Solar urticaria in Infant/Neonate

Contributors: Elyse M. Love MD, Susan Burgin MD, Keith Morley MD
Other Resources UpToDate PubMed

Synopsis

Solar urticaria is a rare, intermittent cutaneous eruption characterized by urticaria induced by ultraviolet and/or visible light. The inducible action spectrum varies by individual and may evolve with time but typically includes the ultraviolet A (UVA) and visible light spectrum; rarely, ultraviolet B (UVB) radiation may cause solar urticaria. While populations with lighter skin phototypes are more frequently affected, solar urticaria has also been reported to occur in African Americans.

Solar urticaria presents with classic urticarial wheals, erythema, and/or edema limited to sun-exposed areas of the body within minutes of sun exposure. Lesions typically resolve within 1-2 hours after exposure. Regularly sun-exposed areas, such as the face and dorsal hands, may be less sensitive due to the hardening phenomenon. Fixed solar urticaria is a subtype in which lesions occur exclusively in the same localized area of the skin.
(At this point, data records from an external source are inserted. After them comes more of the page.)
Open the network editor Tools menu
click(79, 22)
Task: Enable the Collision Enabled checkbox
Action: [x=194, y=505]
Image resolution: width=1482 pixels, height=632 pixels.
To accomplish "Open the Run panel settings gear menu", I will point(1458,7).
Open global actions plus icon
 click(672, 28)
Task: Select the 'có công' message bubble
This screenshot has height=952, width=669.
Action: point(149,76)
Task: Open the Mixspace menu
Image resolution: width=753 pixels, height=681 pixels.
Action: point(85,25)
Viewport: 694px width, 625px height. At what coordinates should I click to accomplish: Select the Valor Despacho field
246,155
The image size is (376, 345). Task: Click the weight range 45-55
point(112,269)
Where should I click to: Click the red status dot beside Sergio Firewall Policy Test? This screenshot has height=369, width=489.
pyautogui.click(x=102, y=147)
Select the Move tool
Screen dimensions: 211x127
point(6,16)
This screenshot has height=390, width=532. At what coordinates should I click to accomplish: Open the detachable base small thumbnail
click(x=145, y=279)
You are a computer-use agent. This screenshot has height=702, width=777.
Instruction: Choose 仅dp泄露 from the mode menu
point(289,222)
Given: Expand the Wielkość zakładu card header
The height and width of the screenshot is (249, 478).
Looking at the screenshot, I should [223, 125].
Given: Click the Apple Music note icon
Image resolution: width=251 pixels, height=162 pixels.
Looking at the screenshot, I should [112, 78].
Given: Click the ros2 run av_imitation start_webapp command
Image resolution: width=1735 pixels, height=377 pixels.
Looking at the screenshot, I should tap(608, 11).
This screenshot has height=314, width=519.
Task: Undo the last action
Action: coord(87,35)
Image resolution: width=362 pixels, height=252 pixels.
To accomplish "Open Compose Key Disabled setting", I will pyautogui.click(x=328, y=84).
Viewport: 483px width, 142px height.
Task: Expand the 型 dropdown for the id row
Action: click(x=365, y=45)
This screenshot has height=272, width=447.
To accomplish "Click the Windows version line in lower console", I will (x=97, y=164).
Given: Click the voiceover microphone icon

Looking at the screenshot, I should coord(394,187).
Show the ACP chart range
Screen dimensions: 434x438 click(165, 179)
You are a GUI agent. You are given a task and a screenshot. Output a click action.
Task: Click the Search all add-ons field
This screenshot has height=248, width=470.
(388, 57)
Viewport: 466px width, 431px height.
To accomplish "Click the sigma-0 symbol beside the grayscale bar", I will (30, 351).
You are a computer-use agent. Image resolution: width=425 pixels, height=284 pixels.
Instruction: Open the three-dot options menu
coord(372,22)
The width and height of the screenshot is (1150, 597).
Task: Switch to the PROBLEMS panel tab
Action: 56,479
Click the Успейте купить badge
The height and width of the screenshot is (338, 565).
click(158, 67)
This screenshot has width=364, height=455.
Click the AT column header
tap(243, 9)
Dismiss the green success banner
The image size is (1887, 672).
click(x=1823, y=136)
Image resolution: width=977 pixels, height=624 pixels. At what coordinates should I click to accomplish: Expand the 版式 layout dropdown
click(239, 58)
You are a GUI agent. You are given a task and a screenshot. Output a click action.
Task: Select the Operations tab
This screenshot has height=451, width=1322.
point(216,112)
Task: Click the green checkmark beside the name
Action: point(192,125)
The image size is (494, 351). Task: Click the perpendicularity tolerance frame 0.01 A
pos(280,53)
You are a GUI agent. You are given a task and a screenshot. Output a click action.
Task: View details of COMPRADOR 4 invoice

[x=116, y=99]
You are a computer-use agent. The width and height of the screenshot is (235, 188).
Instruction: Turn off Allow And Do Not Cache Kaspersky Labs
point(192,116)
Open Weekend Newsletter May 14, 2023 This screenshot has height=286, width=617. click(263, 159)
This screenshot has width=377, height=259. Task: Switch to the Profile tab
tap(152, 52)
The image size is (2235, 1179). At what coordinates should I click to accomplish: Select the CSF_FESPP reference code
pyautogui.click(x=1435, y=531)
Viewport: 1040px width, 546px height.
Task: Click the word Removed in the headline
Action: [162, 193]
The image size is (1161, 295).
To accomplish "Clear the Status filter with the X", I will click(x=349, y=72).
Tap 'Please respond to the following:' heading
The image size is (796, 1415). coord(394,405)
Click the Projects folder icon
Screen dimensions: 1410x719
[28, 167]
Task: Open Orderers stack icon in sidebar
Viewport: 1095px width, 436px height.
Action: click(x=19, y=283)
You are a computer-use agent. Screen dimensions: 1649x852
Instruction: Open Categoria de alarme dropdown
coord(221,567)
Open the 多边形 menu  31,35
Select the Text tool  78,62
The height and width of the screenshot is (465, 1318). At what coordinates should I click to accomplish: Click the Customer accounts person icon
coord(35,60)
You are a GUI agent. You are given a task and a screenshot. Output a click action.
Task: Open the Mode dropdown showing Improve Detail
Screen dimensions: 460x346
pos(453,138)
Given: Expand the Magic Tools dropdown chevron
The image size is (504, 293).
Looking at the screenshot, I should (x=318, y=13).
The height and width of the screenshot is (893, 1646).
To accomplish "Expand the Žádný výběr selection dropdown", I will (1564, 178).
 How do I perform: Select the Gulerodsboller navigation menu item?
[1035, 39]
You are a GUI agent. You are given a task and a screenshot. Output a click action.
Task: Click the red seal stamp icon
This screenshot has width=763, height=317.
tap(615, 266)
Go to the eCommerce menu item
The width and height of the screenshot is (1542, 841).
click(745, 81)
Most patients experience accompanying pruritus or a burning sensation, and rarely pain has been described. Systemic symptoms are uncommon but may occur after prolonged exposure of a large body surface area to inciting radiation; symptoms may include headache, nausea, dizziness, wheezing, dyspnea, and syncope. Rarely, severe attacks are associated with anaphylactic shock.

Solar urticaria is caused by immunoglobulin E (IgE)-mediated mast cell degranulation. However, the exact mechanism triggering the degranulation is not known. It is thought to be an IgE-mediated response to a photoinduced allergen. Chlorpromazine, tar, benoxaprofen, and repirinast are known causes of drug-induced solar urticaria.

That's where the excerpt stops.